WHAT TO PRODUCE: Repeat the listing below word for word, from its first line through the line containing "pyautogui.click(x=378, y=744)", inclusive, and nothing beyond that line.

RECORDED DATA:
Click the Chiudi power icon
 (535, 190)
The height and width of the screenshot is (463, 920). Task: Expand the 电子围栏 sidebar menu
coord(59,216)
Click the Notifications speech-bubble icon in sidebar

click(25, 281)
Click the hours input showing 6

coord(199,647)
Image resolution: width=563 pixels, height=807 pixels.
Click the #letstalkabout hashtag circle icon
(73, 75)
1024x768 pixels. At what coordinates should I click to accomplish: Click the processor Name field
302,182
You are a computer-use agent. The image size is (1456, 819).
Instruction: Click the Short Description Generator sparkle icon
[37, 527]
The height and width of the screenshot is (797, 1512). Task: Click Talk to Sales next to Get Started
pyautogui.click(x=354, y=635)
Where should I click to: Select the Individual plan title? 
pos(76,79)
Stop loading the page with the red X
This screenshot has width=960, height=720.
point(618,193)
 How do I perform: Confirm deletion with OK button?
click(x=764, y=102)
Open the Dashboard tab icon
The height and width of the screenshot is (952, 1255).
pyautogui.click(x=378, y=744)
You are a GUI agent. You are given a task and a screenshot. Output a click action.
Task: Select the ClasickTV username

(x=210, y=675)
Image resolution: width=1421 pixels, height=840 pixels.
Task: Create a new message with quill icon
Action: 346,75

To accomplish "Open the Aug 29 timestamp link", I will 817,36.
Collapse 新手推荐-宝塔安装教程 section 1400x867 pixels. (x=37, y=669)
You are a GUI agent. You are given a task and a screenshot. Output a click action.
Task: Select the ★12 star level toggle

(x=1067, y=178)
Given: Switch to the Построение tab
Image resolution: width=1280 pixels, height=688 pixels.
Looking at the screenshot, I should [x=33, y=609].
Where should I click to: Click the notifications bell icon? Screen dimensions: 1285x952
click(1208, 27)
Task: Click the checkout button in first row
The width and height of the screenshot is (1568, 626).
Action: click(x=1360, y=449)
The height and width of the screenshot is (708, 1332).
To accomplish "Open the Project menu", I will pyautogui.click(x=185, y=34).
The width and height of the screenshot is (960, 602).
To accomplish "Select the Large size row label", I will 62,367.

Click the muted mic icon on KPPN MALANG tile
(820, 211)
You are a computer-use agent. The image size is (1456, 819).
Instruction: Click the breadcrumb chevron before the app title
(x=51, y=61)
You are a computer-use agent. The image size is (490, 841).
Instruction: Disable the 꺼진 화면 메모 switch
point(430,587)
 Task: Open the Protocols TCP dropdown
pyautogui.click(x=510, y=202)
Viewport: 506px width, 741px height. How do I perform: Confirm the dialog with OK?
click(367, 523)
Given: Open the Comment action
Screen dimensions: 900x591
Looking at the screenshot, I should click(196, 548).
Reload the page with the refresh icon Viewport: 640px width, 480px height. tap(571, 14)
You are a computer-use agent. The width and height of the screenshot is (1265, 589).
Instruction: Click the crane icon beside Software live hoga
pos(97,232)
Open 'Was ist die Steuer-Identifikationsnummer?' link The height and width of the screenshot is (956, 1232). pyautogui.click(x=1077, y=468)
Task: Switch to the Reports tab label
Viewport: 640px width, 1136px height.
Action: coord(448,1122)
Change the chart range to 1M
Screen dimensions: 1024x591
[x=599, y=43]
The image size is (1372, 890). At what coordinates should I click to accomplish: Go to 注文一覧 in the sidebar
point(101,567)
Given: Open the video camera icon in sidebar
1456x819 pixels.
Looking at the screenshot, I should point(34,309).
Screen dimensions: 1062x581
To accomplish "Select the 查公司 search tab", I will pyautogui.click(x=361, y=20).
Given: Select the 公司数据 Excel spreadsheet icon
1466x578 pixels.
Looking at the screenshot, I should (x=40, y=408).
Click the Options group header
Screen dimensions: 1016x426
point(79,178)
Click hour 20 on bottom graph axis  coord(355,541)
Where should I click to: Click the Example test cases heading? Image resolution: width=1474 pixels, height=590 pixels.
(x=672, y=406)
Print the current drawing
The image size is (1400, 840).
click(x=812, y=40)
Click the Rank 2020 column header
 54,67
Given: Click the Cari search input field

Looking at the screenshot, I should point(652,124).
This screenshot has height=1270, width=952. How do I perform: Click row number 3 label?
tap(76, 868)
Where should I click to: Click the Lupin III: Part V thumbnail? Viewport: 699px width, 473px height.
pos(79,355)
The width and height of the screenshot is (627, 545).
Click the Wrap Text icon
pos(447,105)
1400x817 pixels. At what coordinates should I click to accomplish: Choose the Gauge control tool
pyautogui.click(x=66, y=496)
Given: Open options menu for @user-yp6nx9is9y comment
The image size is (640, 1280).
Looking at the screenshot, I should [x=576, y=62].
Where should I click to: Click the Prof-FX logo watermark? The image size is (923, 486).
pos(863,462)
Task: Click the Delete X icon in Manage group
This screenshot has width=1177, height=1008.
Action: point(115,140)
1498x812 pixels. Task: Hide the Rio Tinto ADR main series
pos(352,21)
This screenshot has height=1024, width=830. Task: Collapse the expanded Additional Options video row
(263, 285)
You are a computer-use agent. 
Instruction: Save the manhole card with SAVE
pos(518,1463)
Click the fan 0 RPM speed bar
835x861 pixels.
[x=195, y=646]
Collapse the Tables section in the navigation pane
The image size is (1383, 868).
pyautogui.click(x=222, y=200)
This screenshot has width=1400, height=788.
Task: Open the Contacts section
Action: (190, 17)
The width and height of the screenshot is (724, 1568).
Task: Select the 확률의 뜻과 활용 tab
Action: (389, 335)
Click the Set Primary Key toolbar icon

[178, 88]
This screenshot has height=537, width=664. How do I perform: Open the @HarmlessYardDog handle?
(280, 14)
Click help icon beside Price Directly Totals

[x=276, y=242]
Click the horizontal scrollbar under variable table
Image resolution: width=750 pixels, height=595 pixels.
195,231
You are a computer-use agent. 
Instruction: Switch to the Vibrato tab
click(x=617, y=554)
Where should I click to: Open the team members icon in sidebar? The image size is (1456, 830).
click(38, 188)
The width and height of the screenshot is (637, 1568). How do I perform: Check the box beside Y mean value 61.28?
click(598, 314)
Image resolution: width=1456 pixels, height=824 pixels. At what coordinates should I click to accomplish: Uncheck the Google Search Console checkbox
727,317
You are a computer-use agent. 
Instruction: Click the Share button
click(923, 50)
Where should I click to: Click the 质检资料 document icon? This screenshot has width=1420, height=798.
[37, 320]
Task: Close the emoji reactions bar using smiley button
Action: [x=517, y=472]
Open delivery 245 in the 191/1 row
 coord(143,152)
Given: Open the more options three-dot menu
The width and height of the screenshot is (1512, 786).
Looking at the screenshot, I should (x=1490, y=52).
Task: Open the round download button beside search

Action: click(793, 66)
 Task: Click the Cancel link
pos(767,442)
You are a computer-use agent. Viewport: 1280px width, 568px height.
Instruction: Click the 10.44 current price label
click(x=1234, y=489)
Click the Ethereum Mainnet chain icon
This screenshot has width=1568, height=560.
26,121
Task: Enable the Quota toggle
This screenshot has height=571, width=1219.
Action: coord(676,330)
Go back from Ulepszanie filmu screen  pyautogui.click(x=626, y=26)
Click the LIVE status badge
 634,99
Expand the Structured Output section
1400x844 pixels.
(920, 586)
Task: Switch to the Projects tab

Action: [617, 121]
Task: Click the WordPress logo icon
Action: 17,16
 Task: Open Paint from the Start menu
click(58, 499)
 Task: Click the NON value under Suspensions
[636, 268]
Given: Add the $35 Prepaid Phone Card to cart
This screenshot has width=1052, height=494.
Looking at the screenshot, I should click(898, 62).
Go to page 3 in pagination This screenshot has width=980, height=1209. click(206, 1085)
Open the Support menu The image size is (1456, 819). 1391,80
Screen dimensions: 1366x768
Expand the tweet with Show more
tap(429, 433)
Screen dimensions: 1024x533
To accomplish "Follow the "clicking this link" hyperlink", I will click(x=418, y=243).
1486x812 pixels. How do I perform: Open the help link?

EXERCISE RESPONSE:
Click the Chiudi power icon
 (535, 190)
The height and width of the screenshot is (463, 920). Task: Expand the 电子围栏 sidebar menu
coord(59,216)
Click the Notifications speech-bubble icon in sidebar

click(25, 281)
Click the hours input showing 6

coord(199,647)
Image resolution: width=563 pixels, height=807 pixels.
Click the #letstalkabout hashtag circle icon
(73, 75)
1024x768 pixels. At what coordinates should I click to accomplish: Click the processor Name field
302,182
You are a computer-use agent. The image size is (1456, 819).
Instruction: Click the Short Description Generator sparkle icon
[37, 527]
The height and width of the screenshot is (797, 1512). Task: Click Talk to Sales next to Get Started
pyautogui.click(x=354, y=635)
Where should I click to: Select the Individual plan title? 
pos(76,79)
Stop loading the page with the red X
This screenshot has width=960, height=720.
point(618,193)
 How do I perform: Confirm deletion with OK button?
click(x=764, y=102)
Open the Dashboard tab icon
The height and width of the screenshot is (952, 1255).
pyautogui.click(x=378, y=744)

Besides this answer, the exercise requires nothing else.